In a system design interview: "Design a distributed pipeline that processes 10 million orders per day and guarantees that each order is counted exactly once in the daily revenue report, even if nodes fail mid-processing." The interviewer is listening for: checkpointing strategy (how far back do you replay on failure), idempotent writes (why an upsert on order_id is needed, not an INSERT), delivery semantics (at-least-once delivery with idempotent consumers = exactly-once behaviour), and partition strategy (what is the partition key, how do you avoid hot partitions). Every one of these is covered in this module and the modules before it.
🎯 Key Takeaways
- ✓CAP theorem: a distributed system can guarantee at most two of Consistency, Availability, and Partition Tolerance. Since network partitions are unavoidable, the real choice is between consistency and availability during a partition. CP systems reject requests to stay consistent; AP systems respond with potentially stale data.
- ✓Consistency is a spectrum: linearisable (every read sees the latest write, globally) → serialisable → read-your-writes → monotonic reads → eventual (replicas converge eventually, no timing guarantee). Financial data needs strong consistency; analytics dashboards tolerate eventual consistency.
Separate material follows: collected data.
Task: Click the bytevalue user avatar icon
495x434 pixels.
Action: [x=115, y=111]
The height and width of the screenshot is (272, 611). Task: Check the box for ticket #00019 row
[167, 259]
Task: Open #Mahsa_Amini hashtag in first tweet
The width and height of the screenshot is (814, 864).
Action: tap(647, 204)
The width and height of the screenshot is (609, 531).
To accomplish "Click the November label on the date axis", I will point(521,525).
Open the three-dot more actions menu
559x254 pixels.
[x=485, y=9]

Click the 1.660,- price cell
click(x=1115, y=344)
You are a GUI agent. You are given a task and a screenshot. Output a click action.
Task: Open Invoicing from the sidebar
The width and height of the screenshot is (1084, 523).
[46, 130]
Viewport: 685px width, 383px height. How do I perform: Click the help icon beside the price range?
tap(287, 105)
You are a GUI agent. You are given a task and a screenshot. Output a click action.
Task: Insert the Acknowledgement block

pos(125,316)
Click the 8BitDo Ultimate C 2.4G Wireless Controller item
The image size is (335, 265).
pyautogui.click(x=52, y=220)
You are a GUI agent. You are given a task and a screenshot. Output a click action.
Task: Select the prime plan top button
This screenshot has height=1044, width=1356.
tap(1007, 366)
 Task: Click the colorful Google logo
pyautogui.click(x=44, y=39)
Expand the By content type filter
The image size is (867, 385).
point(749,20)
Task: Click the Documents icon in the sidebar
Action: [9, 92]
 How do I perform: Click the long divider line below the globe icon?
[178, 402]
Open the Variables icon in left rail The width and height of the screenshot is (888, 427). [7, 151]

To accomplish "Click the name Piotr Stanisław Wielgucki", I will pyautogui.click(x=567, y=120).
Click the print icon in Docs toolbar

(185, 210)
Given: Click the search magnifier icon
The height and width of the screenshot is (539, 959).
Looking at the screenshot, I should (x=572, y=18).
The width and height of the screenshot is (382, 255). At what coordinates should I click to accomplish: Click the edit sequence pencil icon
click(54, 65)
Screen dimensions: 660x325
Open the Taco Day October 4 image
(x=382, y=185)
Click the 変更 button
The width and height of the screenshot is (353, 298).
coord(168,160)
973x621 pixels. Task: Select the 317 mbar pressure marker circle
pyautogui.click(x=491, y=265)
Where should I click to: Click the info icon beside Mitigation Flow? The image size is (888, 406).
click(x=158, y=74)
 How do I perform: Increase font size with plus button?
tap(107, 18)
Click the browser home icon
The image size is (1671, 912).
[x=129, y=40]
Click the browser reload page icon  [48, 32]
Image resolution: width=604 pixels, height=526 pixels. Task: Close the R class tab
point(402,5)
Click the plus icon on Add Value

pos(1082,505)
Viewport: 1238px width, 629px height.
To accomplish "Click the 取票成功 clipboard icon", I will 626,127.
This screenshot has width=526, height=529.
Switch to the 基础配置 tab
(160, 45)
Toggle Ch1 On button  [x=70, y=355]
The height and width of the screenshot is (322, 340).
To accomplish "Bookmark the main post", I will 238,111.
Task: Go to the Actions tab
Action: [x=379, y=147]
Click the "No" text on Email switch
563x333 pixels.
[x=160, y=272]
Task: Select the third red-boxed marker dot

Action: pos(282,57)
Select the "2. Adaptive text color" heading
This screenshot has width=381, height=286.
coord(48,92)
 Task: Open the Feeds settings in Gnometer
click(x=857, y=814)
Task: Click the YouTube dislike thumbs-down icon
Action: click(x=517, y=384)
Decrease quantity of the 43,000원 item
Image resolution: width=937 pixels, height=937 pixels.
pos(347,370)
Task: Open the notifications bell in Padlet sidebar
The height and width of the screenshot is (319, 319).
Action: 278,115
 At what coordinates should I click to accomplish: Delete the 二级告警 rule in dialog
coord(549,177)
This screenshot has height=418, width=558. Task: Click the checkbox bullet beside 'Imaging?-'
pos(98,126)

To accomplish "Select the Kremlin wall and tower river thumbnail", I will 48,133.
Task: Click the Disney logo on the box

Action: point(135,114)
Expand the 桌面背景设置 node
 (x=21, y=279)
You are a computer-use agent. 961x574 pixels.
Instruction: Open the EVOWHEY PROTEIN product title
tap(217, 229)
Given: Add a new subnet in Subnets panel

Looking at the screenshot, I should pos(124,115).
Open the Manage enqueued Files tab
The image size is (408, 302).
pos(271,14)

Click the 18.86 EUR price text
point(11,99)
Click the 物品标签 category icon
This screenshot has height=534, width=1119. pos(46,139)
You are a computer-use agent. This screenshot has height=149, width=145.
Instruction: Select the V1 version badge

- ✓Leader-follower replication routes all writes to one leader and replicates to followers. Reads from followers may be stale — replication lag is normal. High lag means the follower is struggling. Route time-critical reads to the leader.
- ✓Multi-leader replication allows writes from multiple nodes but creates write conflicts. Last-write-wins silently discards data. Conflict-free resolution requires CRDTs or application-level merge logic.
- ✓Leaderless replication uses quorums: W + R > N guarantees that at least one node in every read quorum has the latest write. Tuning W and R trades consistency for latency and availability.
- ✓Hash partitioning distributes data evenly for high-cardinality keys. Range partitioning enables efficient range scans. Hot partitions occur when the partition key has low cardinality or monotonically increases — one of the most common performance problems in distributed data systems.
- ✓Shuffle joins require all-to-all network data transfer to co-locate matching rows. This is the most expensive operation in distributed processing. Broadcast joins eliminate the shuffle for small tables. Data skew causes stragglers — salt the join key to distribute hot keys across multiple partitions.
- ✓Checkpointing saves computation state to durable storage. On failure, resume from the last checkpoint — not from the beginning. Checkpoints are only useful if your processing is idempotent; otherwise resuming from a checkpoint produces duplicate results.
- ✓Consensus protocols (Raft, Paxos) are used internally by Kafka KRaft, ZooKeeper, etcd, and CockroachDB to elect leaders and commit changes across replicas. A consensus round-trip is the source of the brief unavailability during leader elections.
- ✓The Saga pattern handles distributed transactions across multiple services without two-phase commit. Each step is a local transaction. Failures trigger compensating transactions in reverse order. Every step and compensation must be idempotent because events can be delivered more than once.